_GIVEN EXERCISE_.
In the listing, rewrite every line from the line with "Click the application (应用程序) grid icon" to the line with "click(1460, 127)", keeping the requests. Scale each click coordinate in the answers by 0.25 and round to whole numbers, with halves rounded up.

[Start of LISTED RECORDS]

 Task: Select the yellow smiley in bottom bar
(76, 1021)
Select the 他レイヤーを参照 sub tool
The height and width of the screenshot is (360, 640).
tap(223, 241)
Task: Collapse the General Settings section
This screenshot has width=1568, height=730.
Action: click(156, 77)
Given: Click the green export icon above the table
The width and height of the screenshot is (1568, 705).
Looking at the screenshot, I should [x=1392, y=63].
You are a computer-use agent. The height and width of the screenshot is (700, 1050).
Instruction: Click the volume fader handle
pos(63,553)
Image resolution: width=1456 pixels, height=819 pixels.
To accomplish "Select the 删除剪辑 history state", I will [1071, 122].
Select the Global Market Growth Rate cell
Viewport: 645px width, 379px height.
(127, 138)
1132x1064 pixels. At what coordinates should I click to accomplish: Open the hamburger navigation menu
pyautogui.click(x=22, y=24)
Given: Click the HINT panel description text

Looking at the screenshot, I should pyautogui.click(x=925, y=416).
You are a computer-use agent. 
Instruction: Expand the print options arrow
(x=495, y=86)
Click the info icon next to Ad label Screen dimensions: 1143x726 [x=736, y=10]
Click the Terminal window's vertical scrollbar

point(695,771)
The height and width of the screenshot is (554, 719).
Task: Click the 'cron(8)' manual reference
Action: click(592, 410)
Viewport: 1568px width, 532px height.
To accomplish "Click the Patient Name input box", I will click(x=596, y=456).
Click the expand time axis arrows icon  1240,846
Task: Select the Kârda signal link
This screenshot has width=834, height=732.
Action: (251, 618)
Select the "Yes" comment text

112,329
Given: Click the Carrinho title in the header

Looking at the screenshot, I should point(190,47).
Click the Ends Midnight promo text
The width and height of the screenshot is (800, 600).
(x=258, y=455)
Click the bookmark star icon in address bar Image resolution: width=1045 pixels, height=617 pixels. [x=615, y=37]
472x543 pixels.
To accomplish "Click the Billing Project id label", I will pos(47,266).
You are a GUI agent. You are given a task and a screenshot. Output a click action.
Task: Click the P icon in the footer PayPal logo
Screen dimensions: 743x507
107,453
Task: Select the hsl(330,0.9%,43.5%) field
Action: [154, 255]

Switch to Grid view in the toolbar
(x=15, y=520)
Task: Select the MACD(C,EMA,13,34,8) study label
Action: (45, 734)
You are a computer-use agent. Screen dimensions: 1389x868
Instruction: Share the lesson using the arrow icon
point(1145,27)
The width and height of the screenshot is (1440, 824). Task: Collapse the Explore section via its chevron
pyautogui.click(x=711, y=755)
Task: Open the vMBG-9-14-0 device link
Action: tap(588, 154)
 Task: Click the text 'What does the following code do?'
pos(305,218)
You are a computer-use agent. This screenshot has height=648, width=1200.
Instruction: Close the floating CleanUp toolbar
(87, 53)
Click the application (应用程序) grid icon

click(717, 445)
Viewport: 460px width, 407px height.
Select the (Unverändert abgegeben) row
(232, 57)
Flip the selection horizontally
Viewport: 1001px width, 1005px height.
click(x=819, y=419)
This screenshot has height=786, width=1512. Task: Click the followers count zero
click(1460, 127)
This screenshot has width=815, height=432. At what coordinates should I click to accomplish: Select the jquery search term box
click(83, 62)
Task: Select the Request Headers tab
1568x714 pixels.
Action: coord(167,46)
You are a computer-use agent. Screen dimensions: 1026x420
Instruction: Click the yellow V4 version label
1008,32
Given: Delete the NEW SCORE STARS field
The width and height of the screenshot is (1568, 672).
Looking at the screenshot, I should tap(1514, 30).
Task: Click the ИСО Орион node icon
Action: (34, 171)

[End of LISTED RECORDS]

_WRITTEN ANSWER_.
Click the application (应用程序) grid icon

click(179, 111)
Viewport: 460px width, 407px height.
Select the (Unverändert abgegeben) row
(58, 14)
Flip the selection horizontally
Viewport: 1001px width, 1005px height.
click(x=205, y=105)
This screenshot has height=786, width=1512. Task: Click the followers count zero
click(365, 32)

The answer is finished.